→ **Reading text**:
--------------------

The Credit Facility contains requirements with respect to leverage and current ratios, and certain covenants, including restrictions on our ability to incur debt and limitations on our ability to pay dividends unless certain customary conditions are met, in each case, subject to customary carve-outs and exceptions. Antero Resources was in compliance with all of the financial covenants under the Credit Facility as of December 31, 2022 and September 30, 2023.
The Credit Facility provides for borrowing at either an Adjusted Term Secured Overnight Financing Rate (“SOFR”), an Adjusted Daily Simple SOFR or an Alternate Base Rate (each as defined in the Credit Facility). The Credit Facility provides for interest only payments until maturity at which time all outstanding borrowings are due. Interest is payable at a variable rate based on SOFR or the Alternate Base Rate, determined by election at the time of borrowing, plus an applicable margin rate under the Credit Facility. Interest at the time of borrowing is determined with reference to the Antero Resources’ then-current leverage ratio subject to certain exceptions. Commitment fees on the unused portion of the Credit Facility are due quarterly at rates ranging from 0.375% to 0.500% with respect to the Credit Facility, determined with reference to borrowing base utilization, subject to certain exceptions based on the leverage ratio then in effect. The Credit Facility includes fall away covenants, lower interest rates and reduced collateral requirements that Antero Resources may elect if Antero Resources is assigned an Investment Grade Rating (as defined in the Credit Facility).

--------------------

[Entries for locating text and elements]

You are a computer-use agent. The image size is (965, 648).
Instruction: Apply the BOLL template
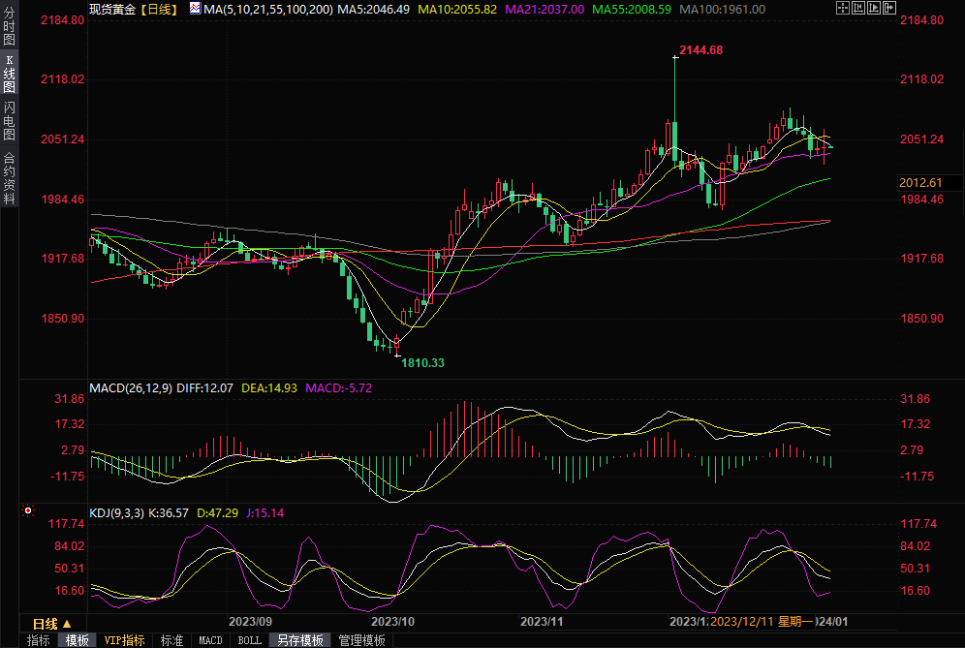coord(249,640)
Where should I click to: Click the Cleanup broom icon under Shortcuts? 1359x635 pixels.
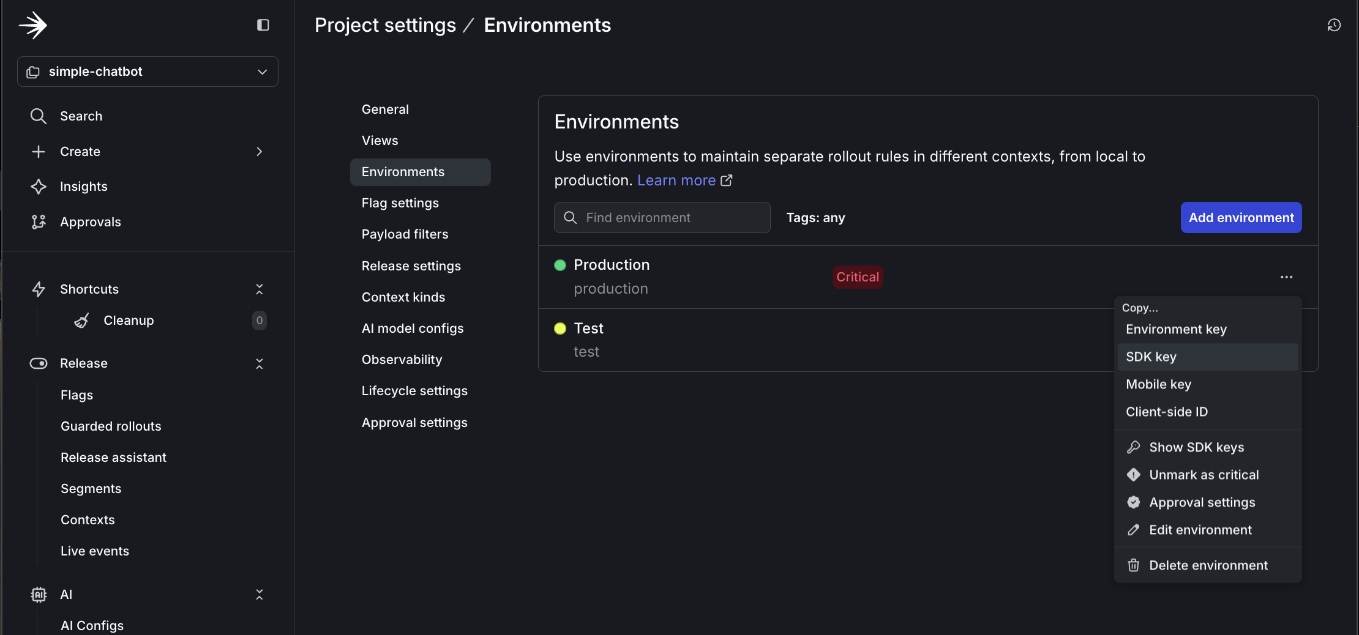coord(81,321)
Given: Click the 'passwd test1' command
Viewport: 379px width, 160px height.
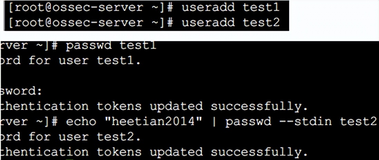Looking at the screenshot, I should coord(111,46).
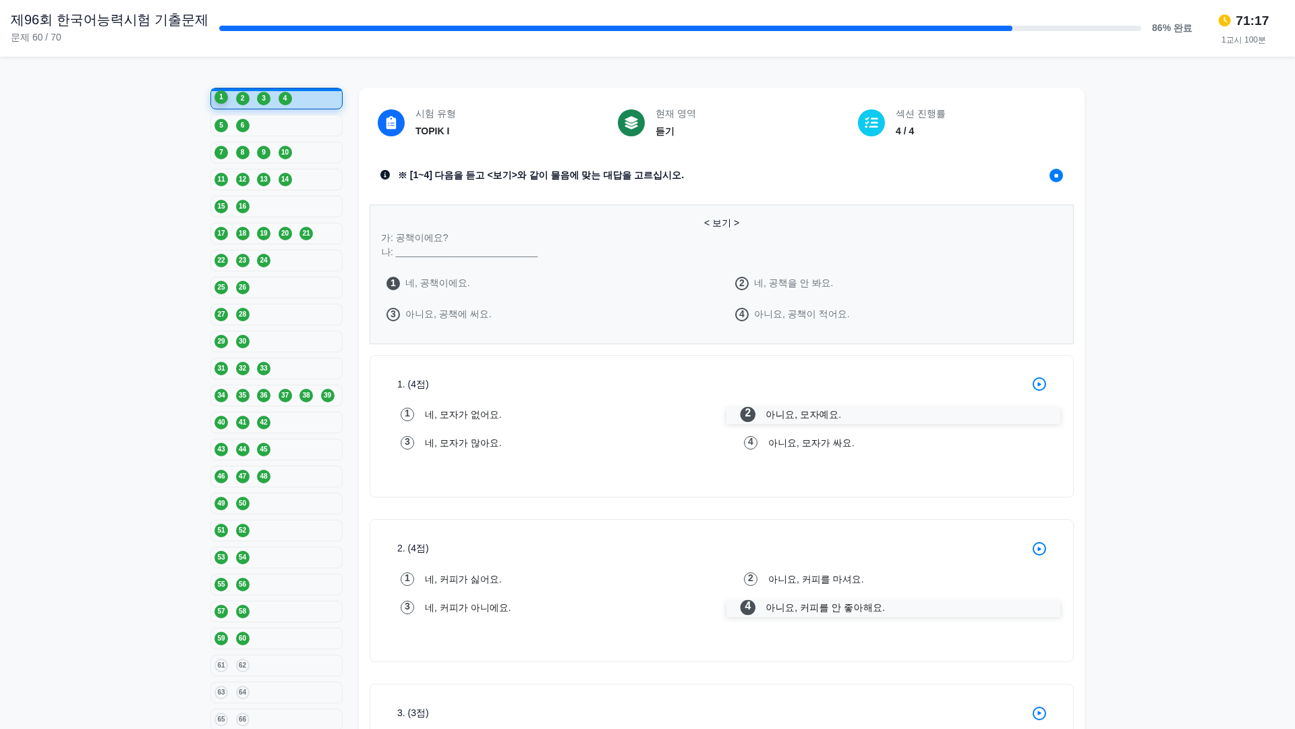Click the section progress checklist icon
Viewport: 1295px width, 729px height.
coord(871,123)
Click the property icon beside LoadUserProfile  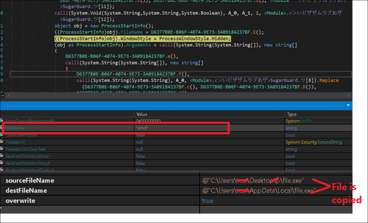click(x=2, y=135)
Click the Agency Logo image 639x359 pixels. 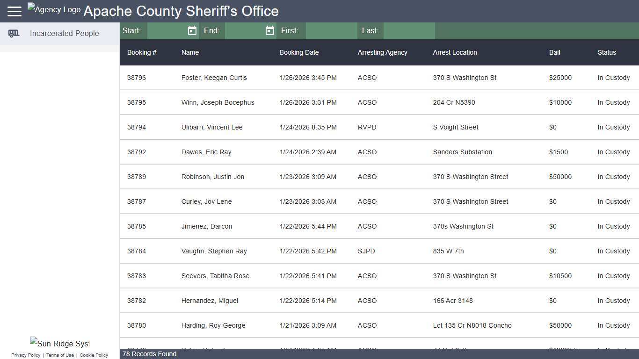click(x=53, y=9)
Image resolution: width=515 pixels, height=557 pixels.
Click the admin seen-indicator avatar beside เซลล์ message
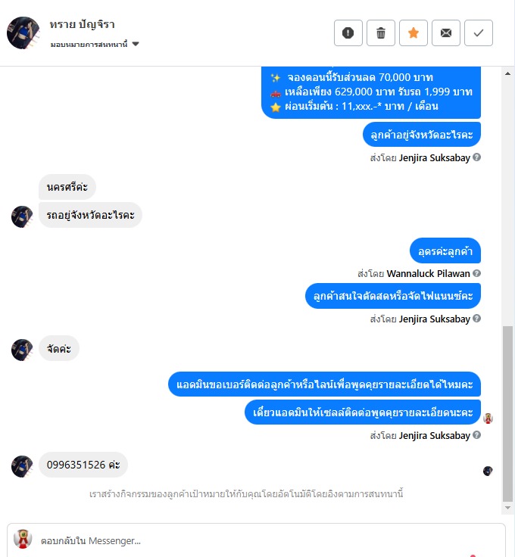point(488,418)
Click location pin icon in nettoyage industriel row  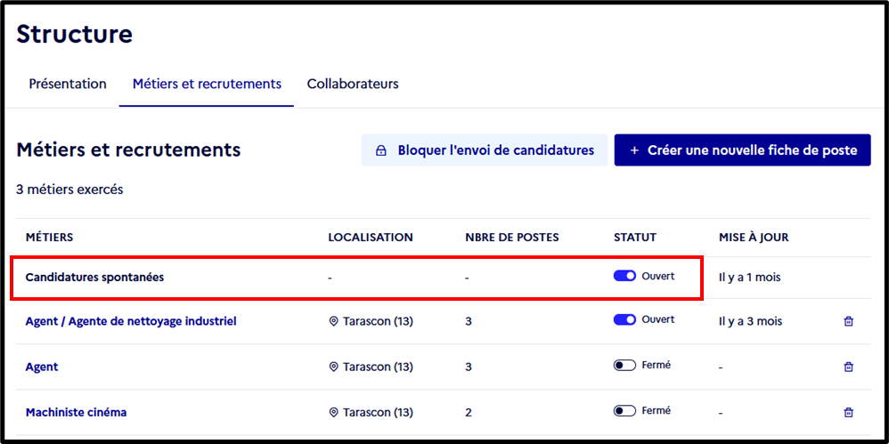pyautogui.click(x=333, y=322)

--------------------

→ **Problem description**:
Reproduce the credit facility passage word for word.

→ **Output of the exercise**:
The Credit Facility contains requirements with respect to leverage and current ratios, and certain covenants, including restrictions on our ability to incur debt and limitations on our ability to pay dividends unless certain customary conditions are met, in each case, subject to customary carve-outs and exceptions. Antero Resources was in compliance with all of the financial covenants under the Credit Facility as of December 31, 2022 and September 30, 2023.
The Credit Facility provides for borrowing at either an Adjusted Term Secured Overnight Financing Rate (“SOFR”), an Adjusted Daily Simple SOFR or an Alternate Base Rate (each as defined in the Credit Facility). The Credit Facility provides for interest only payments until maturity at which time all outstanding borrowings are due. Interest is payable at a variable rate based on SOFR or the Alternate Base Rate, determined by election at the time of borrowing, plus an applicable margin rate under the Credit Facility. Interest at the time of borrowing is determined with reference to the Antero Resources’ then-current leverage ratio subject to certain exceptions. Commitment fees on the unused portion of the Credit Facility are due quarterly at rates ranging from 0.375% to 0.500% with respect to the Credit Facility, determined with reference to borrowing base utilization, subject to certain exceptions based on the leverage ratio then in effect. The Credit Facility includes fall away covenants, lower interest rates and reduced collateral requirements that Antero Resources may elect if Antero Resources is assigned an Investment Grade Rating (as defined in the Credit Facility).